Start with 20lbs, then move to 30 lbs. the to 40, 50 and then 60, or 70.
The vest that I used and still use for firefighter specific fitness training is this one made by Cross101. They have a variety of weights (20 to 140 pounds), I have the 60-pound vest.
I know these aren’t cheap, but in my opinion, they are totally worth it. A small price to pay to help you prepare for your dream job. And if you buy a good quality vest, it should last for years. (I have been using mine for quite a long time and it is still in great shape.)
A weighted vest is the best tool for this, but if you really can’t afford it you can make your own. Here is a video of how you could go about making your own vest for cheaper:
What Is The Best Weighted Vest To Train For The CPAT? Cross101 Weighted Vest
Cross101 is the best value weighted vest I have found.

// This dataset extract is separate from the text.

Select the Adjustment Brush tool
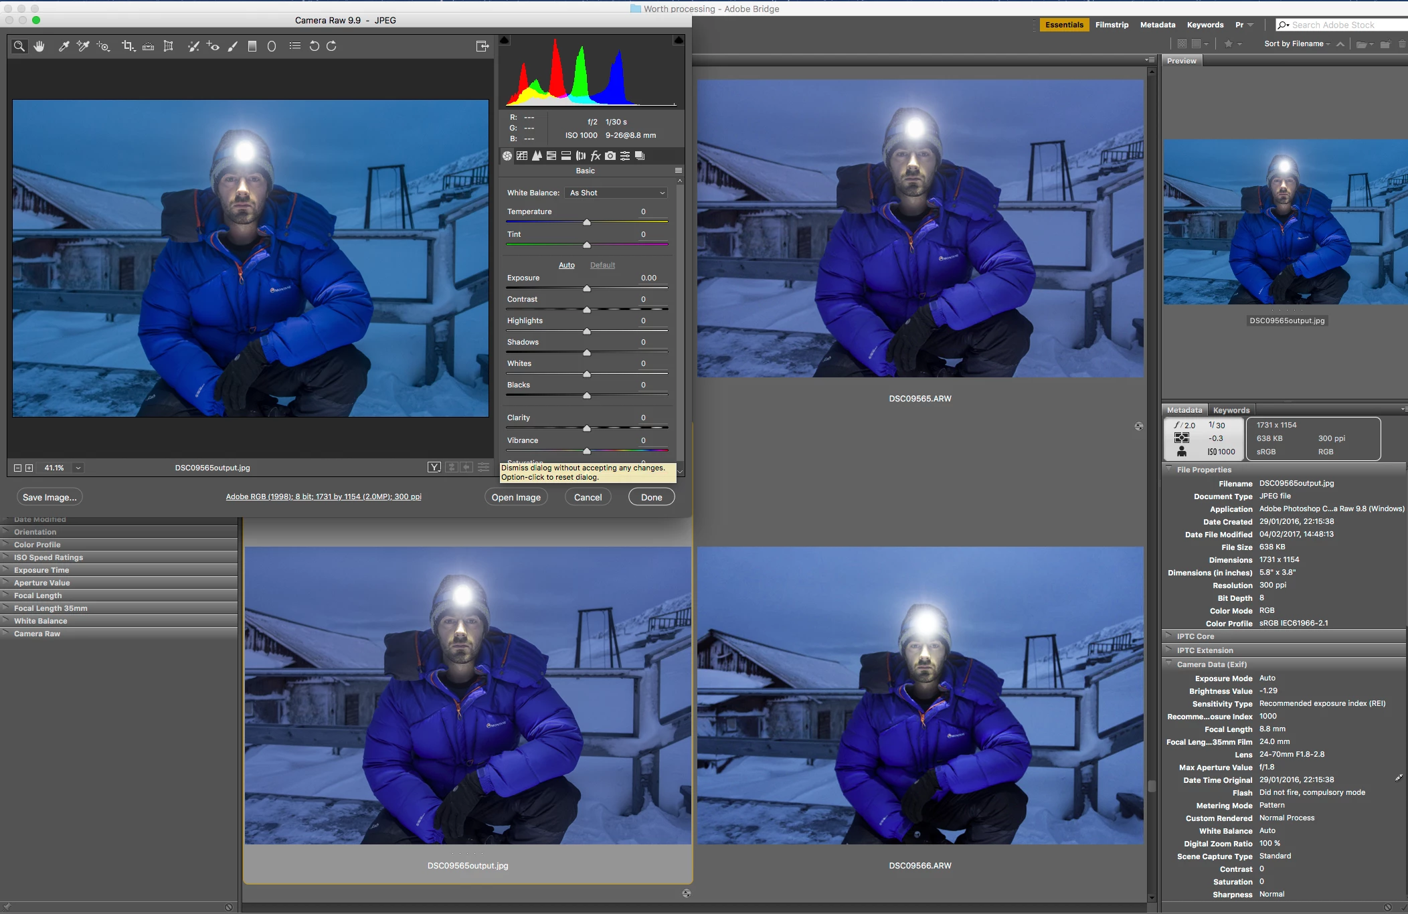This screenshot has width=1408, height=914. [x=233, y=46]
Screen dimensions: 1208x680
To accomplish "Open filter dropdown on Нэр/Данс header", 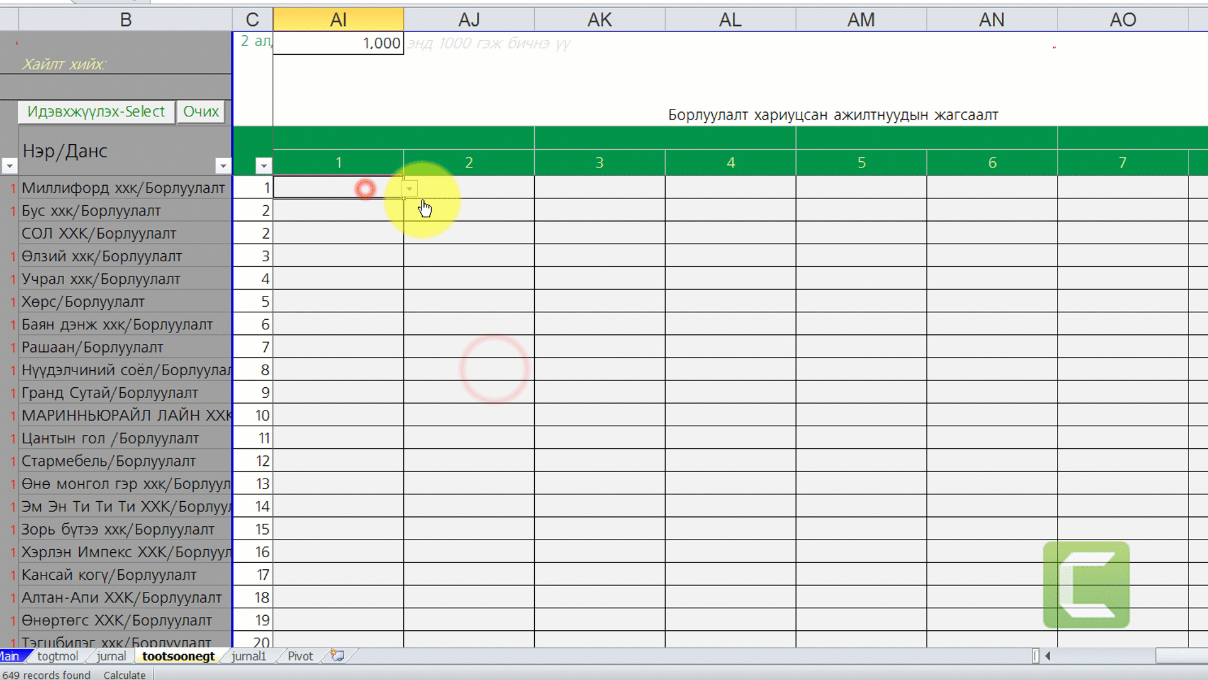I will (223, 166).
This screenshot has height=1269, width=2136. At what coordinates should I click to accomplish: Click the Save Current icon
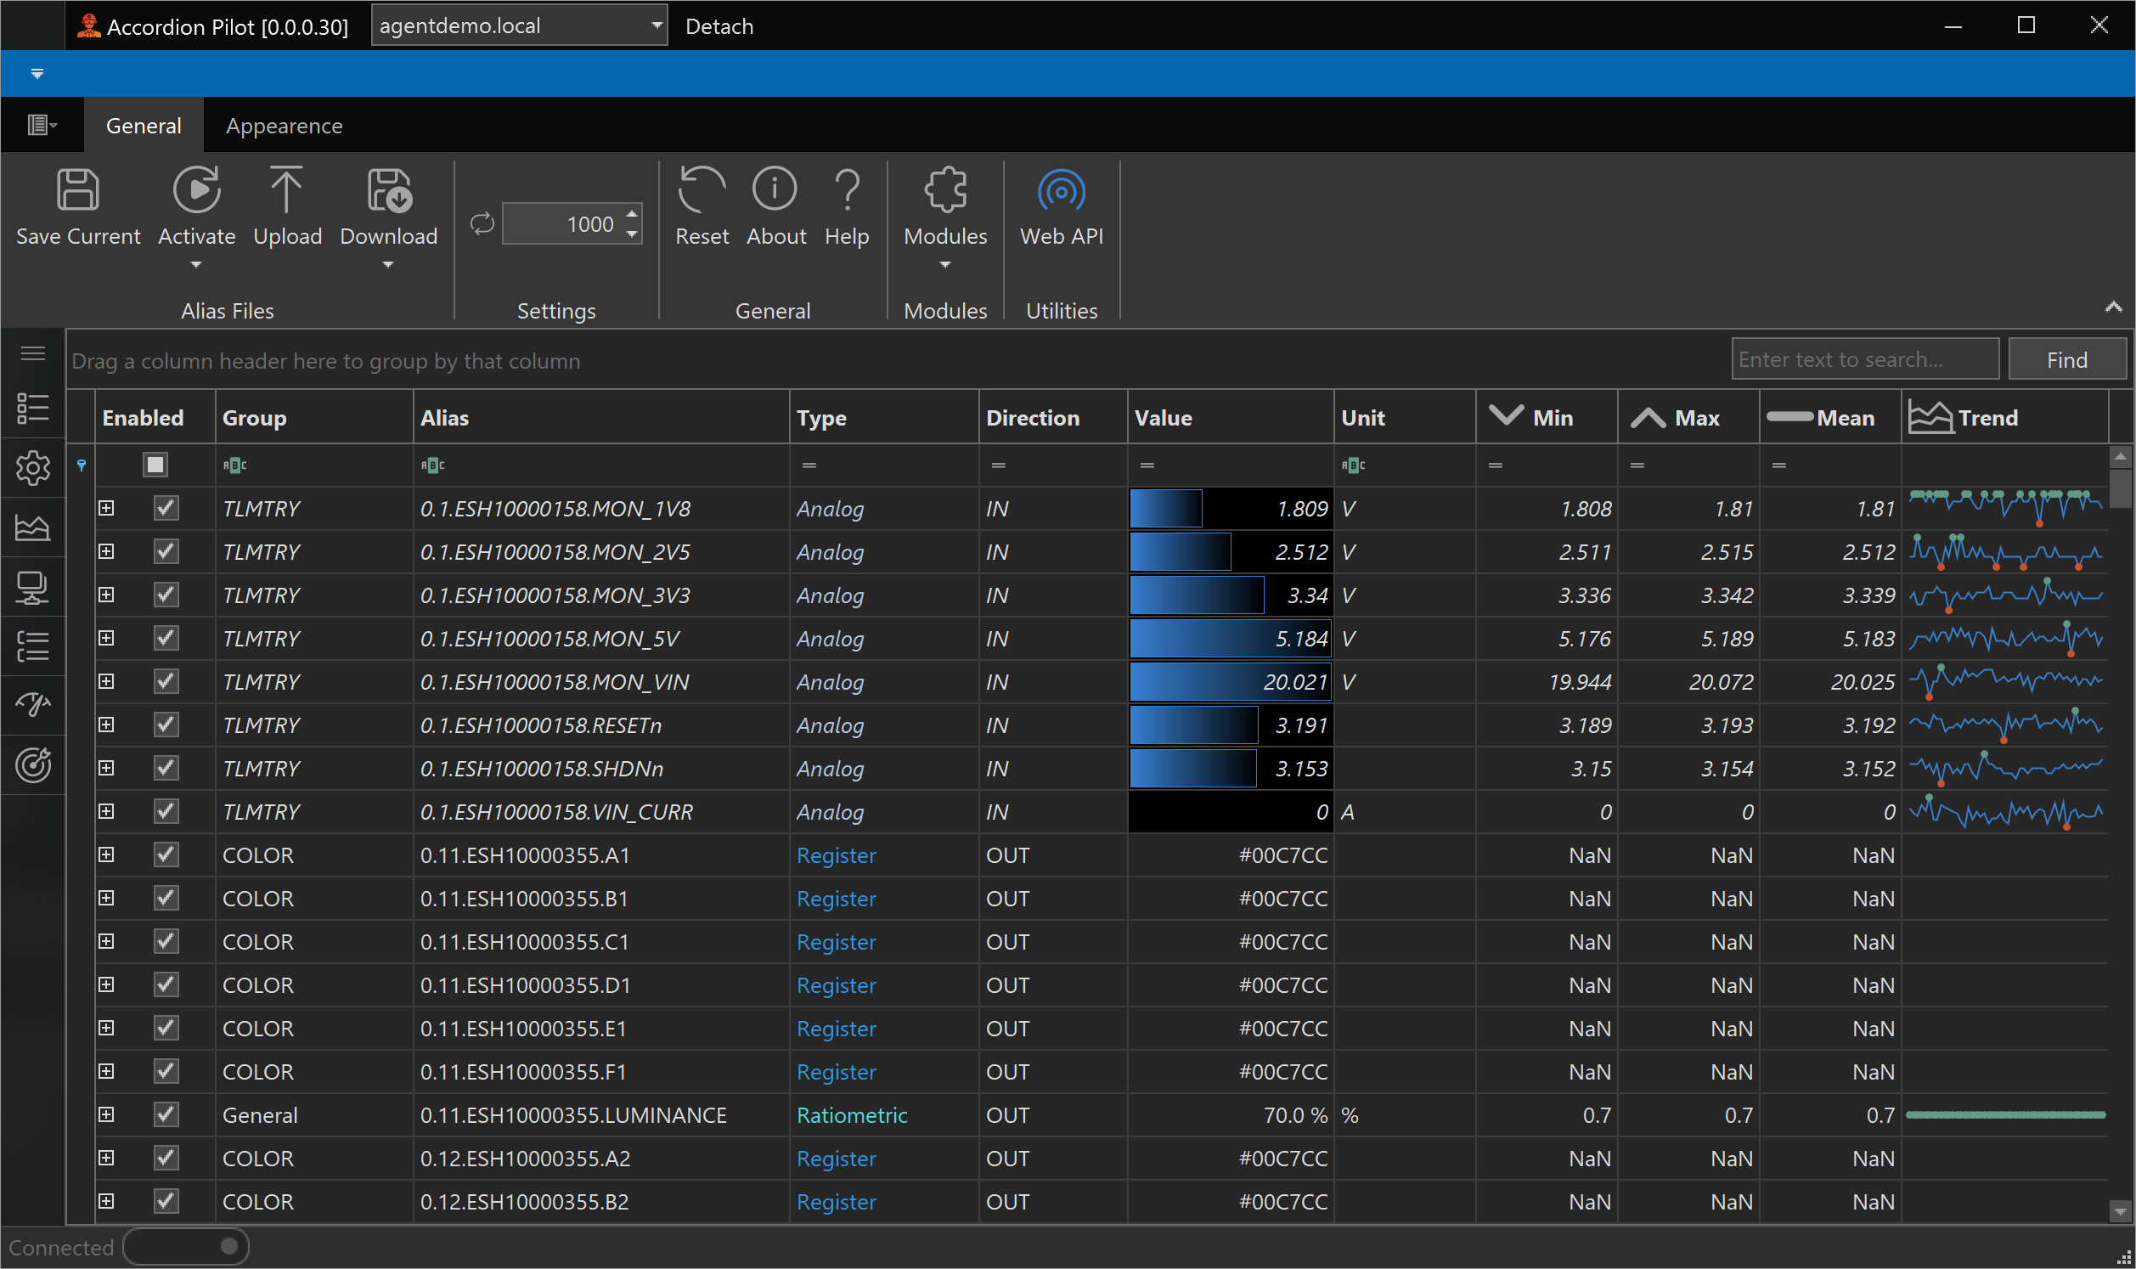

I’m sure there are other good vests, but this is the one I have used and had the best experience with in terms of durability and comfort.
It comes with a pocket for a phone (or iPod), a water bottle holder (though I don’t use this), and also a velcro belt that allows you to adjust how snug it fits.
Regardless of which weight you choose, the weights can be adjusted with removal sandbag pouches. This allows you to use different loads for different workouts and allows you to build up to the heavier weights as you get in better shape.
We hope that our guide to the CPAT weighted vest stair climb has been helpful and that you now have a good idea of what to expect when you take the CPAT test. The test is a good simulation of what it will be like to be a firefighter and it’s not meant to be hard – it’s meant to ensure that you are up to the job for your own safety and the safety of those around.
So, if you want to pass the CPAT, really all you need to do is make sure that you practice hard and that you’re in shape on the day. So, attend the preparation sessions, consider taking a practice test and make sure to train using a weighted vest, so that all that extra weight on test day doesn’t come as a surprise to you.